Required work: Copy the records below without altering a single word.

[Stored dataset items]
---*---
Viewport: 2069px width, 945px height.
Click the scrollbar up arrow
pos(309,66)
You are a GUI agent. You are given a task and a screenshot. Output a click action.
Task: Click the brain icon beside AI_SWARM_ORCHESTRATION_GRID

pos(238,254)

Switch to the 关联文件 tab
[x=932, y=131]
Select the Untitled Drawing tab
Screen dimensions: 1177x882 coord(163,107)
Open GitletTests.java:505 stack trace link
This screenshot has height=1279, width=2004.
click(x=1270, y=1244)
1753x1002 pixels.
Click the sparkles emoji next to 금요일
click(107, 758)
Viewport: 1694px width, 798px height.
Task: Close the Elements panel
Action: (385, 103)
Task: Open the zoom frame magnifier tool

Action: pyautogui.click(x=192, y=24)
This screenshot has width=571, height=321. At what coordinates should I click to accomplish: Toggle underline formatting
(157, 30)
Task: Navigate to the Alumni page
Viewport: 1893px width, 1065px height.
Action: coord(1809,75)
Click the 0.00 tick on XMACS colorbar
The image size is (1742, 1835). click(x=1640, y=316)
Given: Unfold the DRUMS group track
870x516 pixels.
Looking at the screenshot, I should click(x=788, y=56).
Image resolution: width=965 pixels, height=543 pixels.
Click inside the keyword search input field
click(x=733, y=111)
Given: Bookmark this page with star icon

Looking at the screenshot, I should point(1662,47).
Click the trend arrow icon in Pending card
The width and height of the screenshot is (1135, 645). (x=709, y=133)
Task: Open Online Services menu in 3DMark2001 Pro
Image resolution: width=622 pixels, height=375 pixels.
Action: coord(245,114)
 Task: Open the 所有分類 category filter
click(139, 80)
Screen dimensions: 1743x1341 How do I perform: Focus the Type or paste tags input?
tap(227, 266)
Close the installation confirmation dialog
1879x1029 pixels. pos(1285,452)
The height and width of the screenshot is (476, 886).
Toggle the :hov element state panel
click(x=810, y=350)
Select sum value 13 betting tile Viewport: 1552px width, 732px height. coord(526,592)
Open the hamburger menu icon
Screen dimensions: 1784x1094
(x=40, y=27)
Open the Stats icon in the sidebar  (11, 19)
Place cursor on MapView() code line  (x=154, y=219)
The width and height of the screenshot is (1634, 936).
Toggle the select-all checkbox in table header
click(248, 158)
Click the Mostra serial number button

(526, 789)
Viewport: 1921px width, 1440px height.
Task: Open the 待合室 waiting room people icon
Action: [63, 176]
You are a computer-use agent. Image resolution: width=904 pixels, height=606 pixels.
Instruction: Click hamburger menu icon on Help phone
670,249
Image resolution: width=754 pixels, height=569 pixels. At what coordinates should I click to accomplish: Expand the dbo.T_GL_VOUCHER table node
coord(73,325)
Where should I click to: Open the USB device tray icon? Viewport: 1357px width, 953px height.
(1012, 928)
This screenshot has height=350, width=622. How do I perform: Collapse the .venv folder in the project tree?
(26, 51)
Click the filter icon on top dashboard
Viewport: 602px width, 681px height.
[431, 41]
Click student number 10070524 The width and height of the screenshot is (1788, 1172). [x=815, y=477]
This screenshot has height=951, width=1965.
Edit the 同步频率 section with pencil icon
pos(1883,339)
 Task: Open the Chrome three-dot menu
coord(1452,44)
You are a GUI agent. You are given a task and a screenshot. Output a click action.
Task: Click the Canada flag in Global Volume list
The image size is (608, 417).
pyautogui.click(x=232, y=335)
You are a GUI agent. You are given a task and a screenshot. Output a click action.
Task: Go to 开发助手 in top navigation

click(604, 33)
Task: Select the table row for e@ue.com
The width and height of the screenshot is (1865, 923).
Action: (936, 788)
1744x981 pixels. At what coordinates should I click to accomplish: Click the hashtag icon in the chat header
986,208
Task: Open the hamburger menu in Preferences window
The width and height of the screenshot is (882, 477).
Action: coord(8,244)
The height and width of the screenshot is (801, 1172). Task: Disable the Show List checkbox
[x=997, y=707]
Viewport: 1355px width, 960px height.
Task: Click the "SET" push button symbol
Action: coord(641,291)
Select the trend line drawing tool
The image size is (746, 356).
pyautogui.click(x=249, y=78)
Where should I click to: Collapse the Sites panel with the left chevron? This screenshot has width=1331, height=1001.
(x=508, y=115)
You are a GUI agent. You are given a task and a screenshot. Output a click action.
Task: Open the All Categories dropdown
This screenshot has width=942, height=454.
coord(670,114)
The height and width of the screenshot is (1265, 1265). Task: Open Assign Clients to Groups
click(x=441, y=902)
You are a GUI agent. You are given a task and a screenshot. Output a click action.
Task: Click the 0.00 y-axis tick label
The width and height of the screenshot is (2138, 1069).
---*---
Solution to this problem:
Viewport: 2069px width, 945px height.
Click the scrollbar up arrow
pos(309,66)
You are a GUI agent. You are given a task and a screenshot. Output a click action.
Task: Click the brain icon beside AI_SWARM_ORCHESTRATION_GRID

pos(238,254)

Switch to the 关联文件 tab
[x=932, y=131]
Select the Untitled Drawing tab
Screen dimensions: 1177x882 coord(163,107)
Open GitletTests.java:505 stack trace link
This screenshot has height=1279, width=2004.
click(x=1270, y=1244)
1753x1002 pixels.
Click the sparkles emoji next to 금요일
click(107, 758)
Viewport: 1694px width, 798px height.
Task: Close the Elements panel
Action: (385, 103)
Task: Open the zoom frame magnifier tool

Action: pyautogui.click(x=192, y=24)
This screenshot has width=571, height=321. At what coordinates should I click to accomplish: Toggle underline formatting
(157, 30)
Task: Navigate to the Alumni page
Viewport: 1893px width, 1065px height.
Action: coord(1809,75)
Click the 0.00 tick on XMACS colorbar
The image size is (1742, 1835). click(x=1640, y=316)
Given: Unfold the DRUMS group track
870x516 pixels.
Looking at the screenshot, I should click(x=788, y=56).
Image resolution: width=965 pixels, height=543 pixels.
Click inside the keyword search input field
click(x=733, y=111)
Given: Bookmark this page with star icon

Looking at the screenshot, I should point(1662,47).
Click the trend arrow icon in Pending card
The width and height of the screenshot is (1135, 645). (x=709, y=133)
Task: Open Online Services menu in 3DMark2001 Pro
Image resolution: width=622 pixels, height=375 pixels.
Action: coord(245,114)
 Task: Open the 所有分類 category filter
click(139, 80)
Screen dimensions: 1743x1341 How do I perform: Focus the Type or paste tags input?
tap(227, 266)
Close the installation confirmation dialog
1879x1029 pixels. pos(1285,452)
The height and width of the screenshot is (476, 886).
Toggle the :hov element state panel
click(x=810, y=350)
Select sum value 13 betting tile Viewport: 1552px width, 732px height. coord(526,592)
Open the hamburger menu icon
Screen dimensions: 1784x1094
(x=40, y=27)
Open the Stats icon in the sidebar  (11, 19)
Place cursor on MapView() code line  (x=154, y=219)
The width and height of the screenshot is (1634, 936).
Toggle the select-all checkbox in table header
click(248, 158)
Click the Mostra serial number button

(526, 789)
Viewport: 1921px width, 1440px height.
Task: Open the 待合室 waiting room people icon
Action: [63, 176]
You are a computer-use agent. Image resolution: width=904 pixels, height=606 pixels.
Instruction: Click hamburger menu icon on Help phone
670,249
Image resolution: width=754 pixels, height=569 pixels. At what coordinates should I click to accomplish: Expand the dbo.T_GL_VOUCHER table node
coord(73,325)
Where should I click to: Open the USB device tray icon? Viewport: 1357px width, 953px height.
(1012, 928)
This screenshot has height=350, width=622. How do I perform: Collapse the .venv folder in the project tree?
(26, 51)
Click the filter icon on top dashboard
Viewport: 602px width, 681px height.
[431, 41]
Click student number 10070524 The width and height of the screenshot is (1788, 1172). [x=815, y=477]
This screenshot has height=951, width=1965.
Edit the 同步频率 section with pencil icon
pos(1883,339)
 Task: Open the Chrome three-dot menu
coord(1452,44)
You are a GUI agent. You are given a task and a screenshot. Output a click action.
Task: Click the Canada flag in Global Volume list
The image size is (608, 417).
pyautogui.click(x=232, y=335)
You are a GUI agent. You are given a task and a screenshot. Output a click action.
Task: Go to 开发助手 in top navigation

click(604, 33)
Task: Select the table row for e@ue.com
The width and height of the screenshot is (1865, 923).
Action: (936, 788)
1744x981 pixels. At what coordinates should I click to accomplish: Click the hashtag icon in the chat header
986,208
Task: Open the hamburger menu in Preferences window
The width and height of the screenshot is (882, 477).
Action: coord(8,244)
The height and width of the screenshot is (801, 1172). Task: Disable the Show List checkbox
[x=997, y=707]
Viewport: 1355px width, 960px height.
Task: Click the "SET" push button symbol
Action: coord(641,291)
Select the trend line drawing tool
The image size is (746, 356).
pyautogui.click(x=249, y=78)
Where should I click to: Collapse the Sites panel with the left chevron? This screenshot has width=1331, height=1001.
(x=508, y=115)
You are a GUI agent. You are given a task and a screenshot. Output a click action.
Task: Open the All Categories dropdown
This screenshot has width=942, height=454.
coord(670,114)
The height and width of the screenshot is (1265, 1265). Task: Open Assign Clients to Groups
click(x=441, y=902)
You are a GUI agent. You are given a task and a screenshot. Output a click action.
Task: Click the 0.00 y-axis tick label
The width and height of the screenshot is (2138, 1069).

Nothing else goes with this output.